Я гуляла по садочку,
Наступила на жука.
Не везет мне на парнишек,
Полюблю – ка мужика.
 
   Естественно, что соперница моментально дает ответ.
   Объехав село вдоль и поперек, свадебный поезд на рысях подкатывает к храму. По полному чину проходит обряд венчания. Сельсовет напротив, широко распахнуты двери. Тут уж свой ритуал, официальный. Каждому свое: власти – властное, Богу – Богово.
   Свадьба – народная игра, но не забава. В этом красочном обряде переплетается старина языческая с элементами современного крестьянского быта. Открыто или подспудно тут происходит своего рода кавээнный поединок, соревнование сторон в остроумии, ловкости, расторопности. Тон, как правило, задает главная сваха – «золотая голова».
   Валя Ушакова молода, сама года два в замужестве, превосходно играла свою роль. Неутомима. Вездесуща. Только-только гостей на крыльце встречала, на старинный манер хвалила-величала жениха и невесту. А через минуту голос ее слышен на пороге горницы.
   – Ирина Стефановна, – кличет матушку Ивана, – повыди-ка сюда. Что я буду говорить, ты слухай. Что не запомнишь, на листок записывай. Ехали мы мимо леса, на опушке приметили чудную лисичку. Славные наши охотнички хотели было взять ее голыми руками. А она вдруг у всех на виду превратилась в красну девицу и задами побегла в ваш двор. Молва такова: это чистый брильянт яхонтовый. Потому и оправа требуется ему соответствующая.
   Это уже обращение к гостям: настало время подношения даров свадебных. Для одних выставлен особый столик, для разной «мелочи» – блюдо. Громоздкое вывешивают на стены горницы. Всякую вещь хвалят, аттестуют, дают совет, как ее лучше использовать. И все это с шутками-прибаутками.

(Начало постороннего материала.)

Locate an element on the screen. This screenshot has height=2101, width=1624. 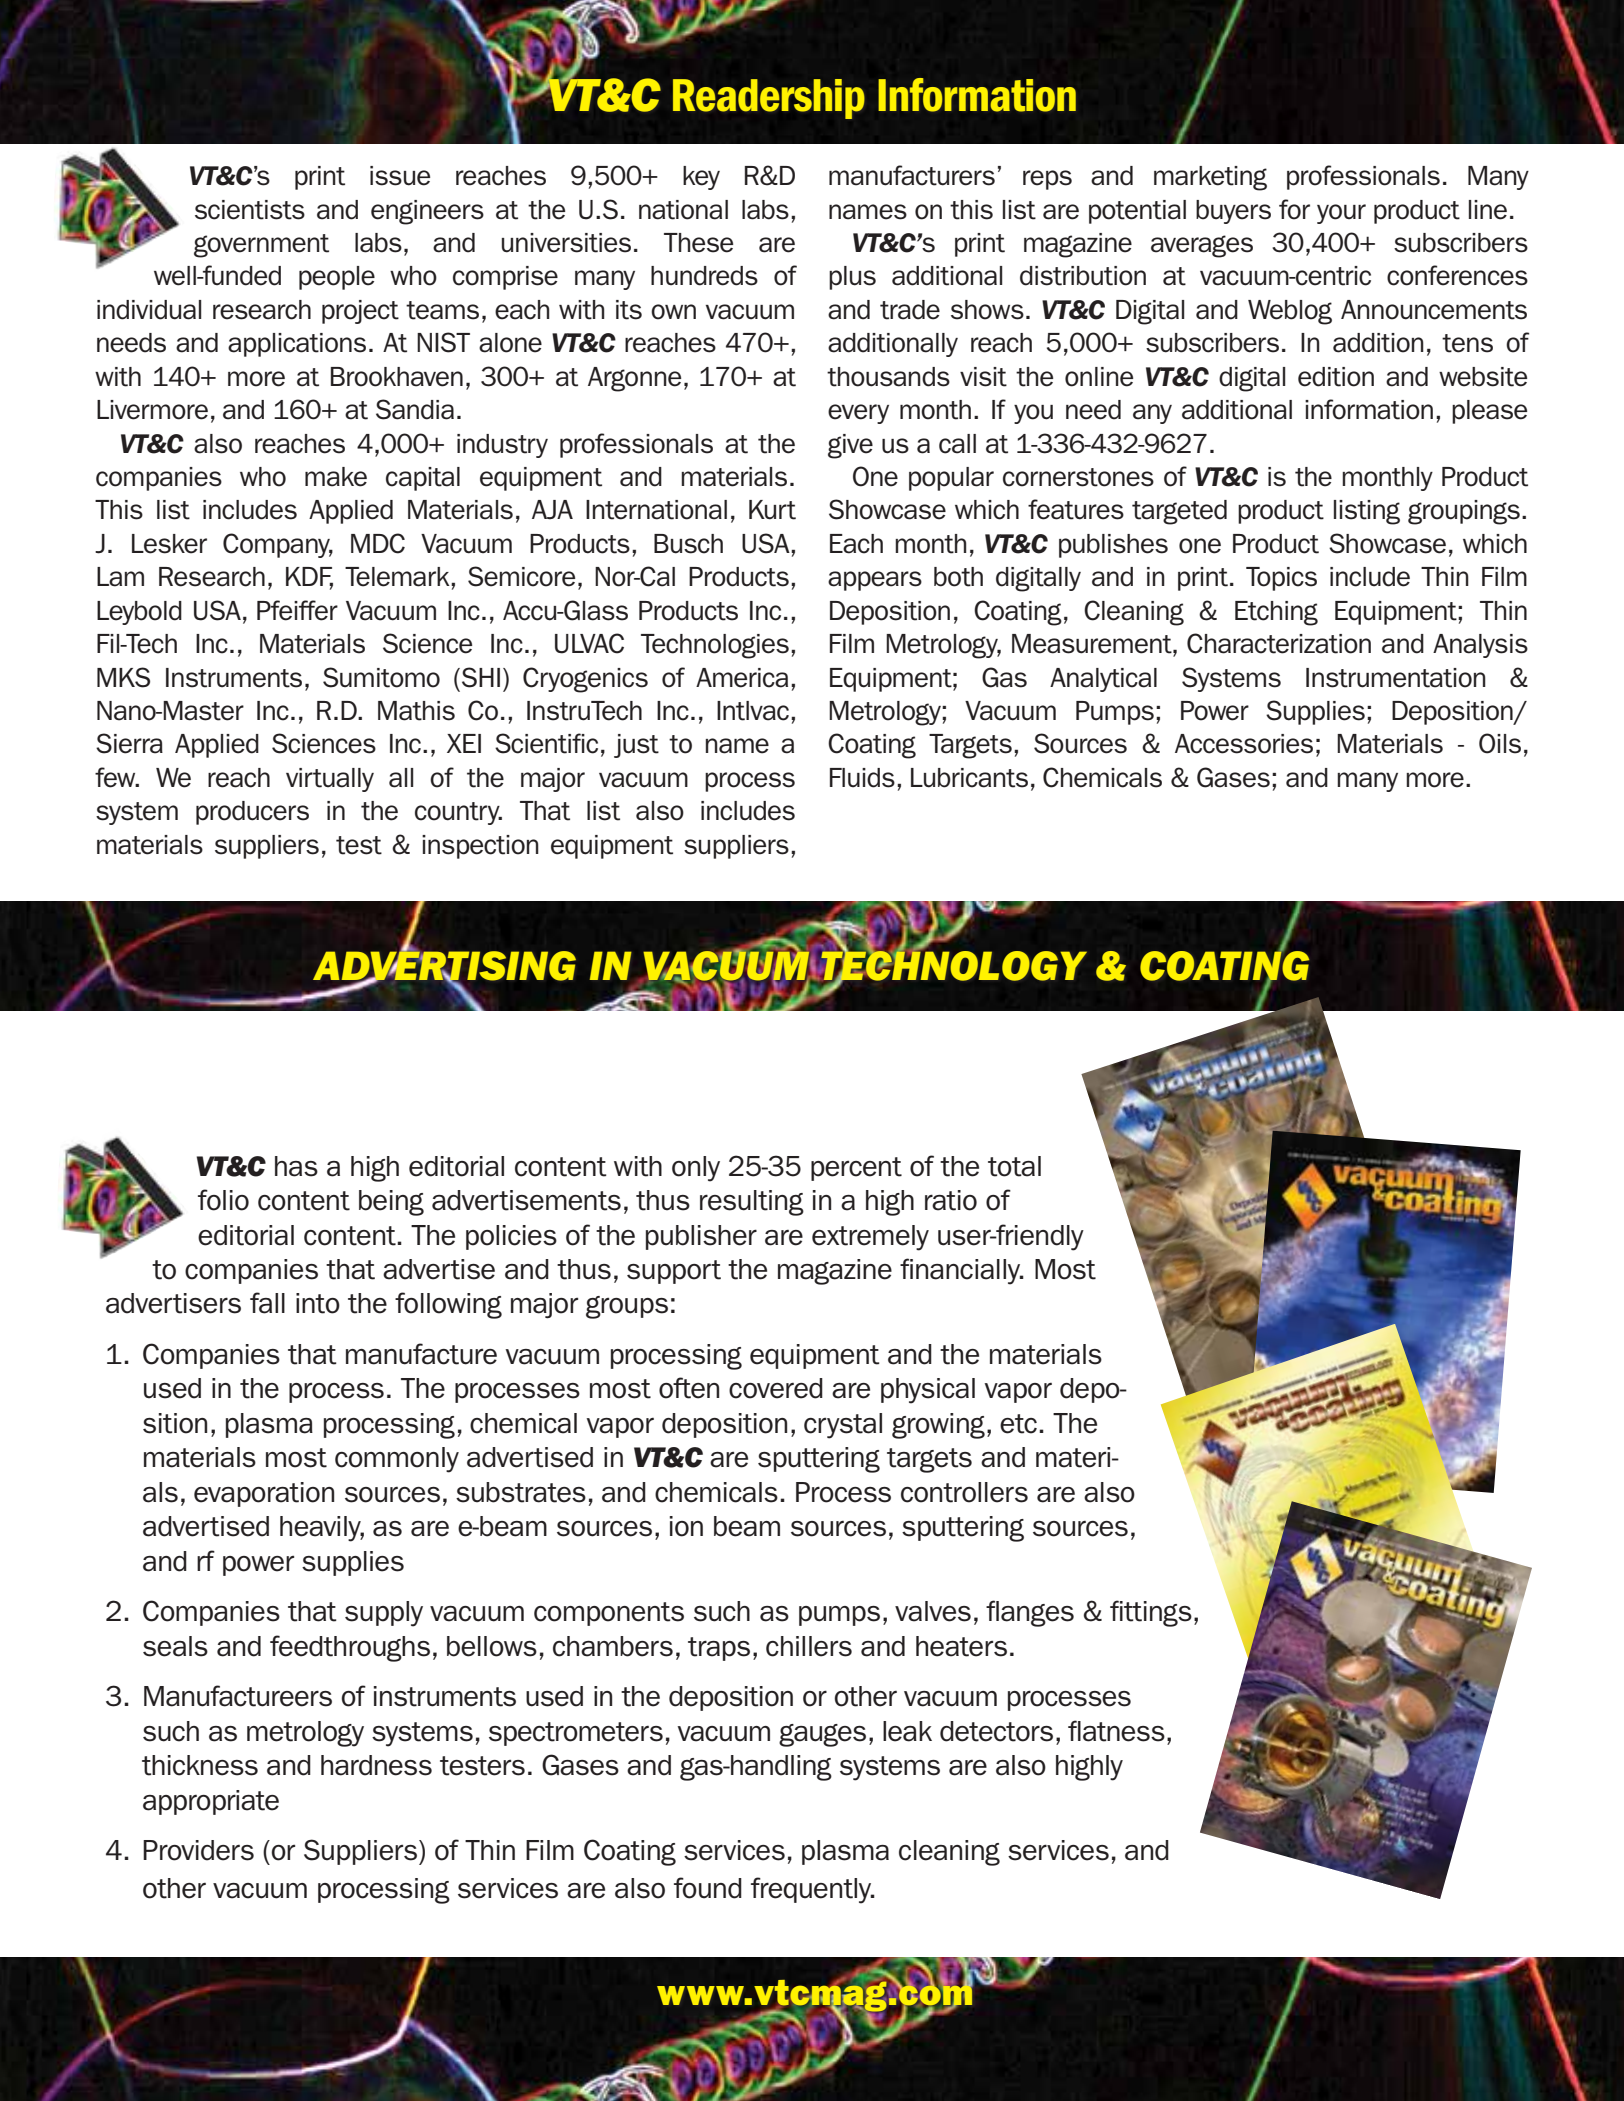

   Интермедия окончена. Гости и хозяева занимают места за праздничным столом. В красном углу – князь и княгиня. Подружки невесты проникновенно исполняют величальную. Славят родителей.
   Иловка зовется селом звонким. Но и здесь отменные певцы наперечет. Издалека приезжают, чтобы своими ушами услышать, как играет песни Злобина Пелагея Ивановна. Молодой ее в Воронежский народный хор приглашали. Не дала согласия. Сказала: «Я же без своего колхоза пропаду-завяну, быстро голос потеряю». И всю жизнь безвыездно прожила в Иловке. Ей уж под восемьдесят, а голос все такой же, как в молодости, – звонкий, чистый, прелестный. И в тот раз, вишь, не усидела, пришла к внучатой племяннице на праздник.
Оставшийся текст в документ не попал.